The $1.1 million project in front of the Blatz Pavilion was completed July 19, according to the state Department of Natural Resources.
The cleanup of more than one acre of riverbed is the first step in a larger project estimated to cost up to $36 million that will remove polychlorinated biphenyls, or PCBs, from parts of the river ranging from the Estabrook Dam north to W. Silver Spring Drive.
After drawing down a section of the river that exposed the sediments, crews scooped out 5,000 cubic yards of river bottom, some of it 4 feet deep.
Some of the sediments were sent to the Emerald Park landfill in Muskego; the most-contaminated sediments were trucked to a landfill near Detroit.
The project was slated for completion last fall and then by May.

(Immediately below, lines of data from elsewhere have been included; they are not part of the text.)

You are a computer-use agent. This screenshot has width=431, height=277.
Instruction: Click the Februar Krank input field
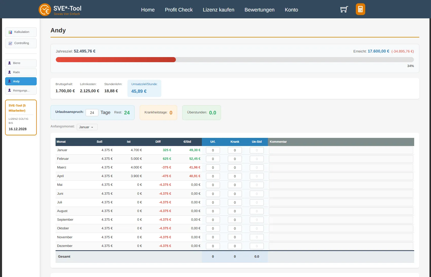click(235, 159)
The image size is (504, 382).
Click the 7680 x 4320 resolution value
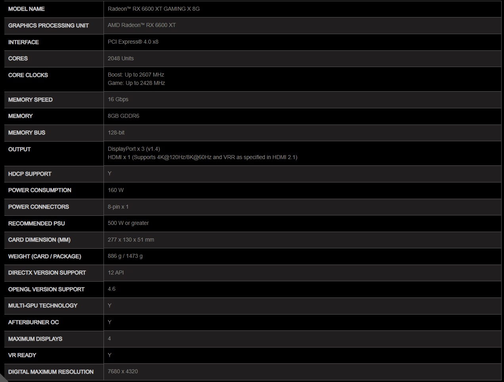(x=123, y=371)
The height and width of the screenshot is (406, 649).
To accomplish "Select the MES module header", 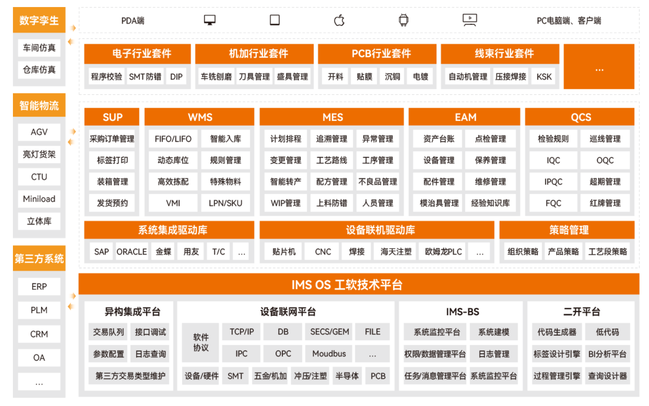I will 332,117.
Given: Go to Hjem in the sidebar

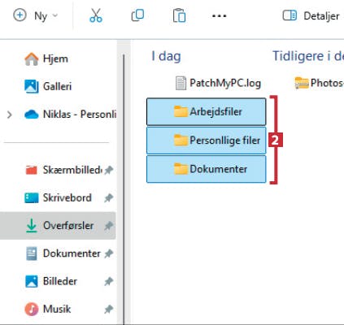Looking at the screenshot, I should pyautogui.click(x=46, y=59).
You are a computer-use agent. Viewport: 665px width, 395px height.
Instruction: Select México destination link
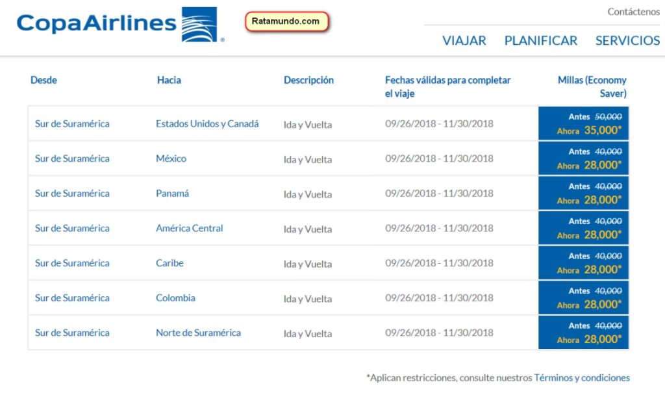pos(171,159)
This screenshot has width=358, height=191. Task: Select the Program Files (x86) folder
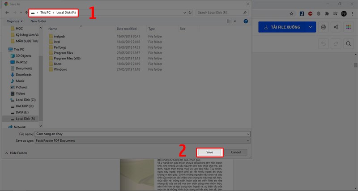pos(66,58)
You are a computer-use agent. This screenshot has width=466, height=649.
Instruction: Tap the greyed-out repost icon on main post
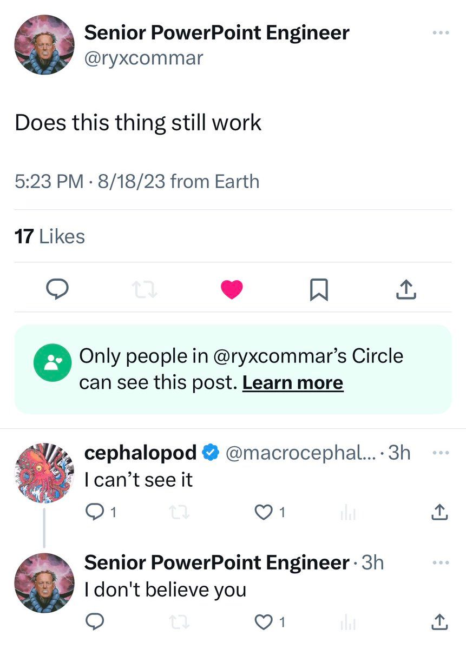pyautogui.click(x=145, y=290)
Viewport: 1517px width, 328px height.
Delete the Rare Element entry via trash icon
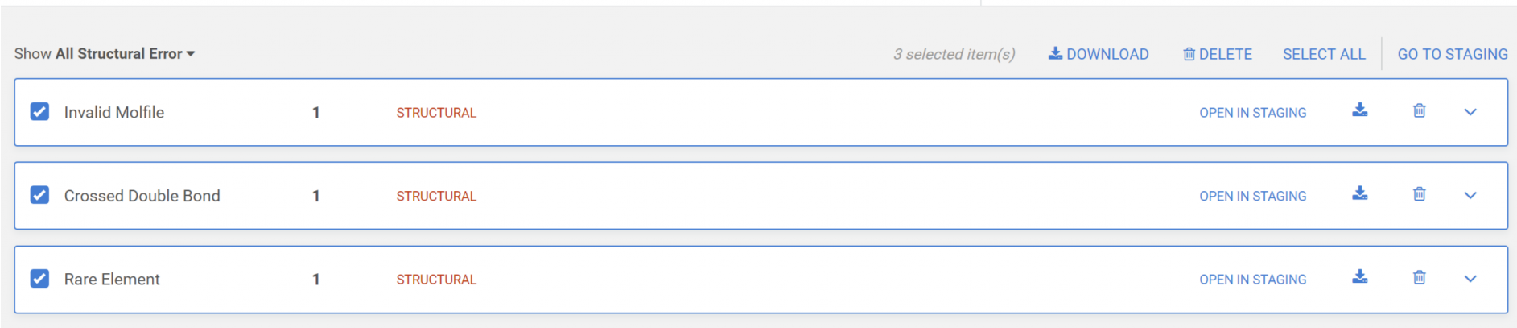(1419, 277)
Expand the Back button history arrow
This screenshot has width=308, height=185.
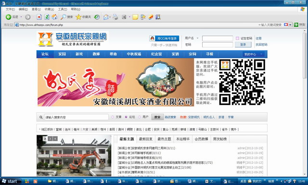click(21, 17)
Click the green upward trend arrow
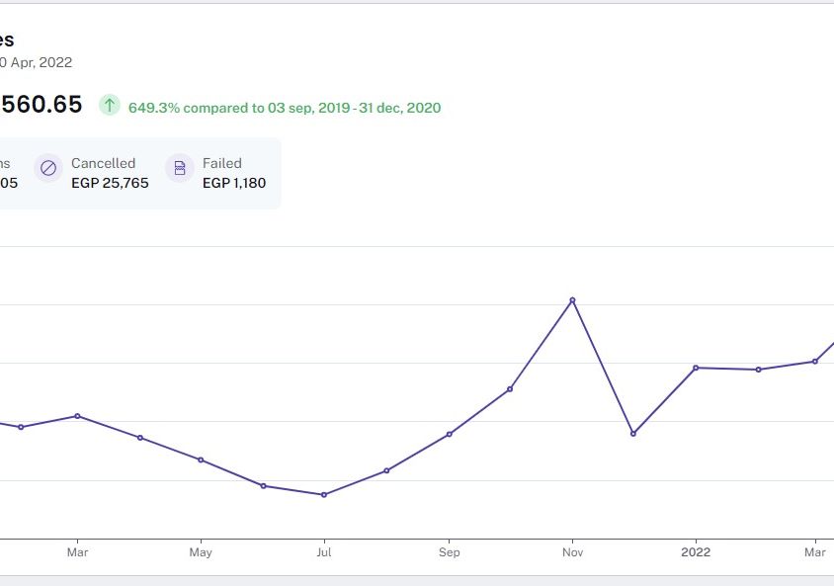This screenshot has width=834, height=586. [109, 104]
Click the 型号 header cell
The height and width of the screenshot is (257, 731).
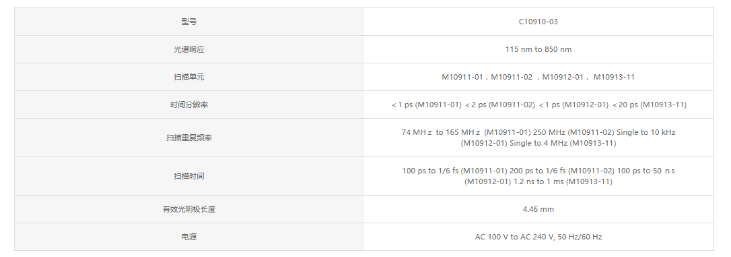pyautogui.click(x=189, y=22)
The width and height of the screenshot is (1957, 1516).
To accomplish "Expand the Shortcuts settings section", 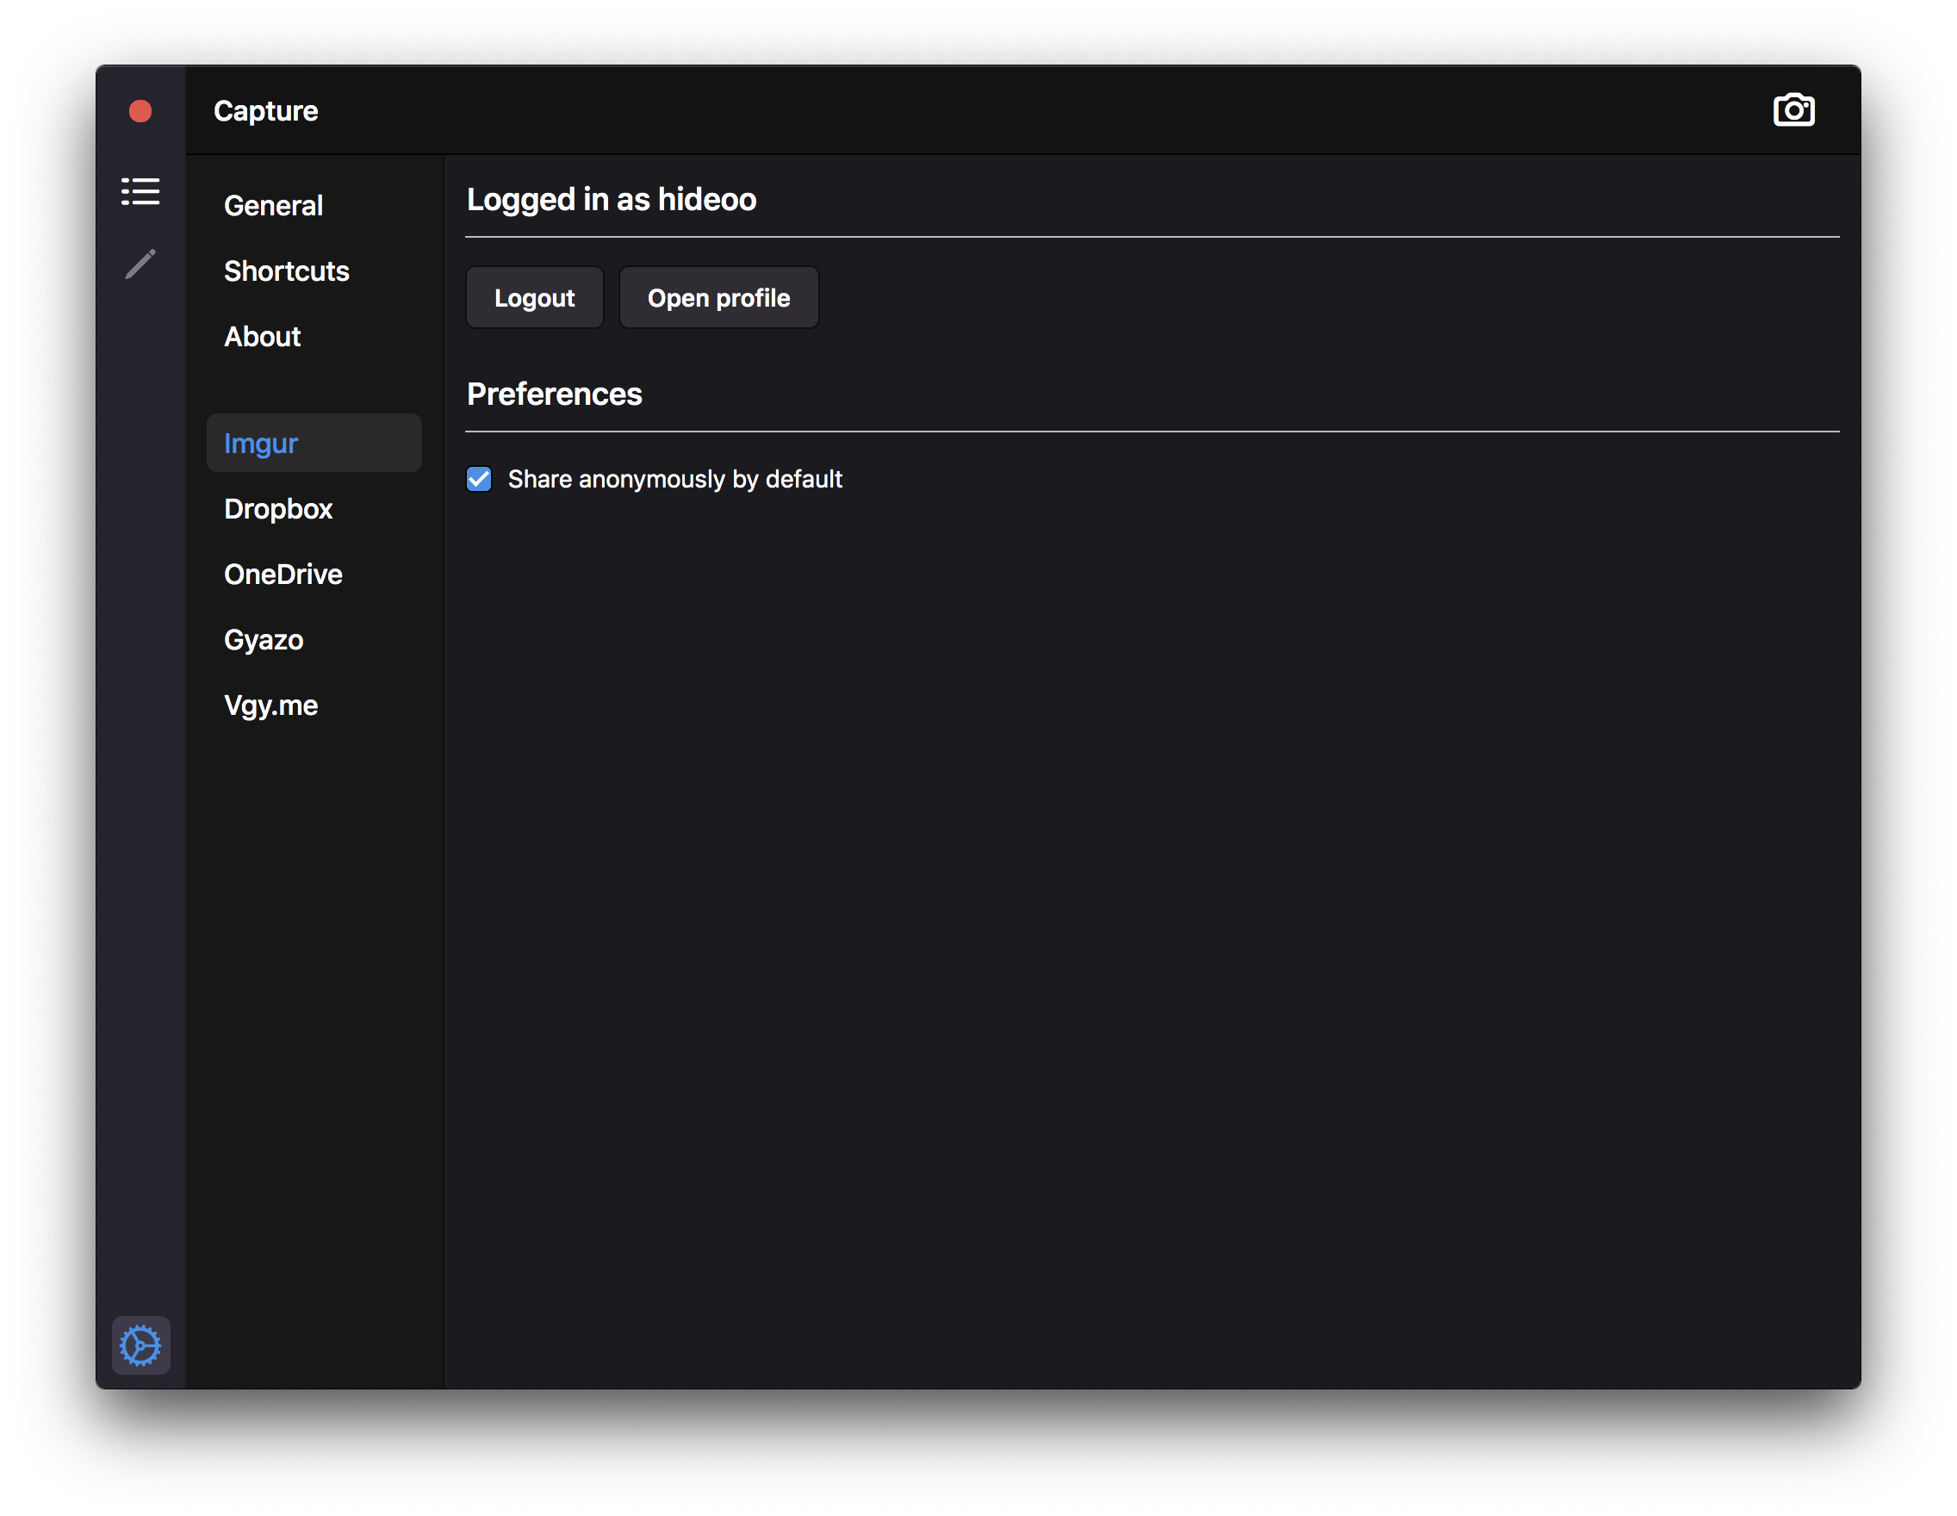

But heavy rains in April and June caused delays, said Ted Bosch, a basin engineer with the DNR.
The Blatz cleanup coincides with Milwaukee County’s plans for an $8.4 million aquatic center in Lincoln Park and renovating the Blatz Pavilion, which sits on a bay in the river.
“The whole area is really going to pop when this is done,” said Sue Black, county parks director. “Next summer, everything in that area is going to look very different.”
The Blatz bay is cleaner, but officials are not expecting it to become the venue for swimming it once was.
The area is used for fishing, however. Signs in English, Spanish and Hmong advise the public of the presence of PCBs and recommend restricting consumption of fish from the river. Some species, such as carp, should not be eaten all, the DNR says.
PCBs are believed to have come from industrial facilities in the Lincoln Creek watershed in the city. PCBs are a group of chemicals that were used in the United States between 1930 and 1979 as lubricants, coolants and in electrical equipment. They were outlawed because of evidence of damage they cause to the environment and the health risks they pose to humans.
Work on the rest of the project will not start for a year or two.
The Blatz project was viewed as a template for work on the rest of the polluted sections of the river, said Marsha B. Burzynski, a water resources management specialist for the DNR.
She said funding would come from state and federal dollars. State officials have already allocated $17 million in state bonding authority for the rest of the project.